Re: Kernel OOPS while creating a NVMe Namespace

From: Sagi Grimberg
Date: Mon Jun 10 2024 - 15:05:14 EST




On 10/06/2024 21:53, Keith Busch wrote:
On Mon, Jun 10, 2024 at 01:21:00PM +0530, Venkat Rao Bagalkote wrote:
Issue is introduced by the patch: be647e2c76b27f409cdd520f66c95be888b553a3.
My mistake.

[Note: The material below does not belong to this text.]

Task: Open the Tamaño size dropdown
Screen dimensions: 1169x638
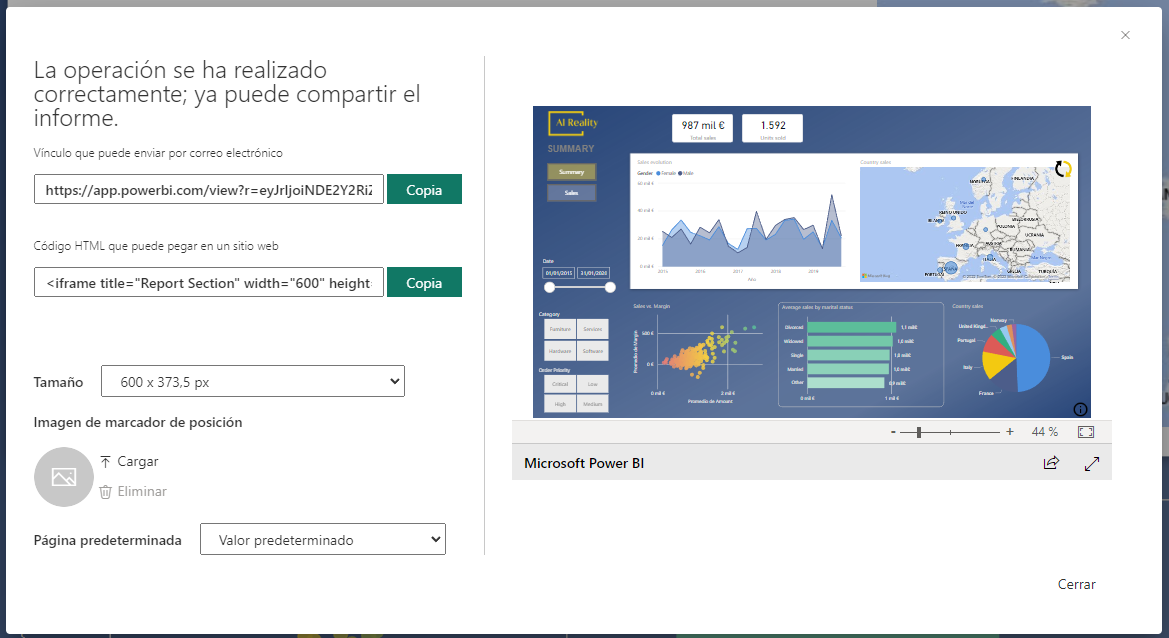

The namespace remove list appears to be getting corrupted
because I'm using the wrong APIs to replace a "list_move_tail". This is
fixing the issue on my end:

---
diff --git a/drivers/nvme/host/core.c b/drivers/nvme/host/core.c
index 7c9f91314d366..c667290de5133 100644
--- a/drivers/nvme/host/core.c
+++ b/drivers/nvme/host/core.c
@@ -3959,9 +3959,10 @@ static void nvme_remove_invalid_namespaces(struct nvme_ctrl *ctrl,
mutex_lock(&ctrl->namespaces_lock);
list_for_each_entry_safe(ns, next, &ctrl->namespaces, list) {
- if (ns->head->ns_id > nsid)
- list_splice_init_rcu(&ns->list, &rm_list,
- synchronize_rcu);
+ if (ns->head->ns_id > nsid) {
+ list_del_rcu(&ns->list);
+ list_add_tail_rcu(&ns->list, &rm_list);
+ }
}
mutex_unlock(&ctrl->namespaces_lock);
synchronize_srcu(&ctrl->srcu);
--

Can we add a reproducer for this in blktests? I'm assuming that we can easily trigger this
with adding/removing nvmet namespaces?